Eat, Drink and Be Testy
Two British funnymen get on the road and one another’s nerves
by Jared Peterson
In The Trip, British comic actors Steve Coogan and Rob Brydon travel through the English countryside, sharing excellent meals and wry, stinging banter and revealing something of the factors that motivate funny people. The Coogan and Brydon we meet in the film are (perhaps only slightly) exaggerated versions of themselves. Coogan is by any measure a huge deal in Britain—a star of the stature of a Jerry Seinfeld (and the sour demeanor of a Larry David) who rose to prominence in the early ‘90s playing a self-important talk show host called Alan Partridge. Since then, he has remained in the spotlight by periodically reviving the character, and by engaging in various tabloid shenanigans—multiple, high-profile relationships and their ensuing implosions as well as cycles of addiction, rehab and relapse.
Coogan is tapped by a magazine to review a series of restaurants in the Lake District and Yorkshire Highlands in the north of England. Since he and his weary girlfriend Mischa (Margo Stilley) are on the rocks these days, he’s forced to scroll far down a list of traveling companions. At the bottom of that list is Rob Brydon, a Welsh comic who has appeared with Coogan in several films and who is famous in his own right as a comedian and impressionist.
The two go from town to town, sampling the fine hotels and fancy meals. Coogan, meanwhile, reverts to some of his old ways, helping himself to various pharmacopeia and effortlessly seducing more than one raven-haired beauty. But the film’s focus remains the dinner-table sparing matches in which these two talents take great pains to curb each other’s enthusiasm. They trade dueling impersonations of famous actors like Michael Caine, Sean Connery and Woody Allen in a constant struggle to outdo one another. They point out one another’s faults and foibles—sometimes playfully, sometimes not. They work with and off one another, often in service of perfecting a shared comic bit—as in a scene where they spend the drive between towns riffing on the conventions of medieval war films (“Gentlemen, to bed! For tomorrow we rise… at 10ish!”).

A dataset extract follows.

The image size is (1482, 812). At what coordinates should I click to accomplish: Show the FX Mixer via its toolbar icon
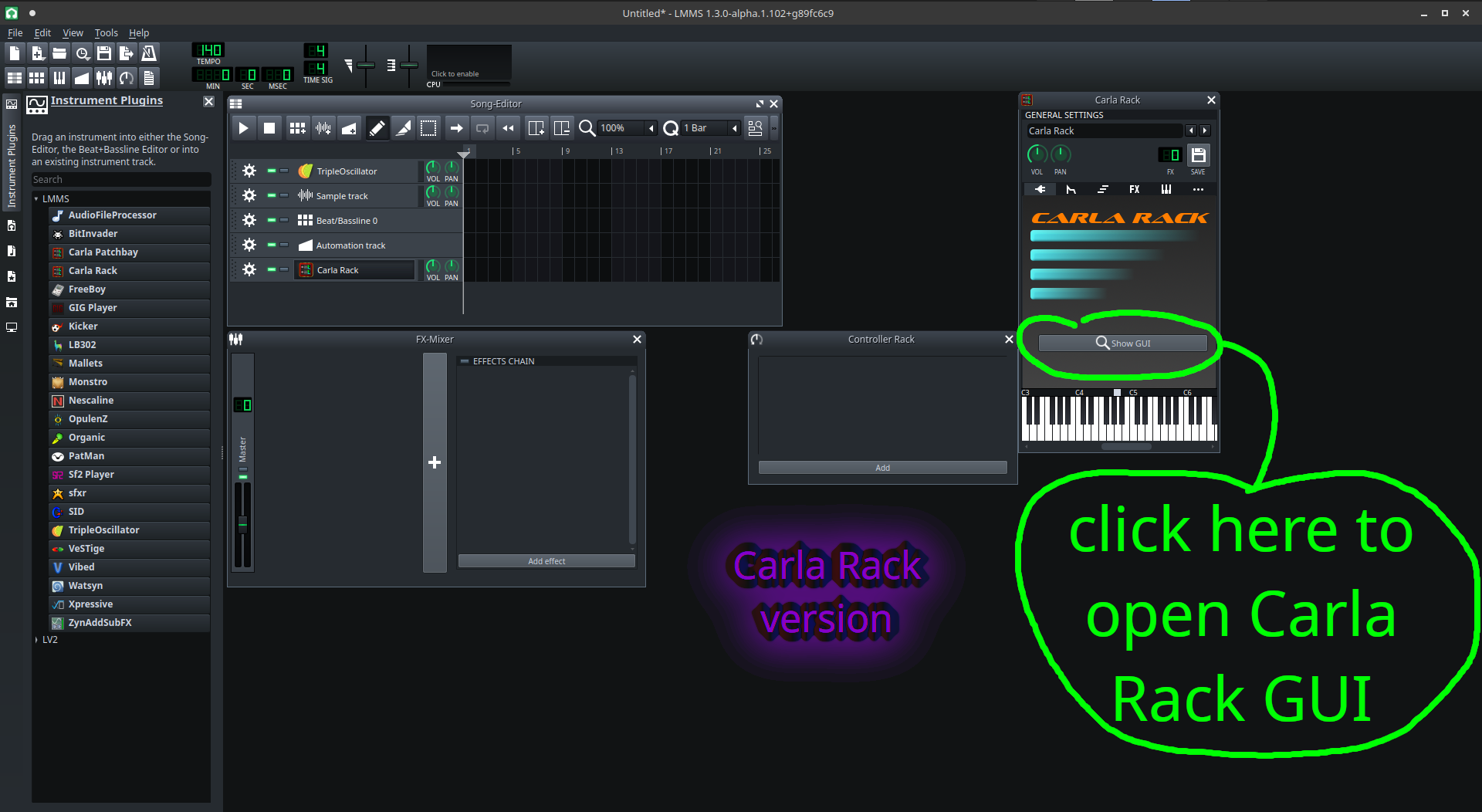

The scenes of banter and comic one-upmanship are entertaining and deeply satisfying. The settings—quiet, day-lit corners of fine restaurants; hikes and drives through the stunning North English landscapes—are also lovely, and they provide a moody backdrop that draws the viewer in and accentuates some of Coogan’s private pain. This, after all, is the land that inspired the romantic reflections of Wordsworth and Coleridge. In fact, Brydon can’t help but point out, with both bemusement and concern, the parallels between Coogan and the troubled Coleridge—the early rise to fame, the creative turmoil and drug abuse, the disconnection from family. Brydon proves an excellent foil to Coogan: equally talented, far more stable, but with his own personal quirks and weaknesses—his drive to work impressions into his every conversation borders on the pathological. The two, despite their bickering and competitiveness, are clearly good friends and good for each other.
In the end, The Trip is an interesting sort of date-movie/road-movie hybrid. The film is all talk, to be sure, but its rapier wit and relative quiet bring the viewer into a subtle personal drama. It could be a nice date night movie—pre-dinner, I’d suggest, as the food looks fantastic. Meanwhile, Anglophiles, Pythonites and fans of Coogan’s various Alan Partridge projects will surely want to see The Trip for both its comic virtuosity and its arcane glimpses behind the mask of an infamous persona.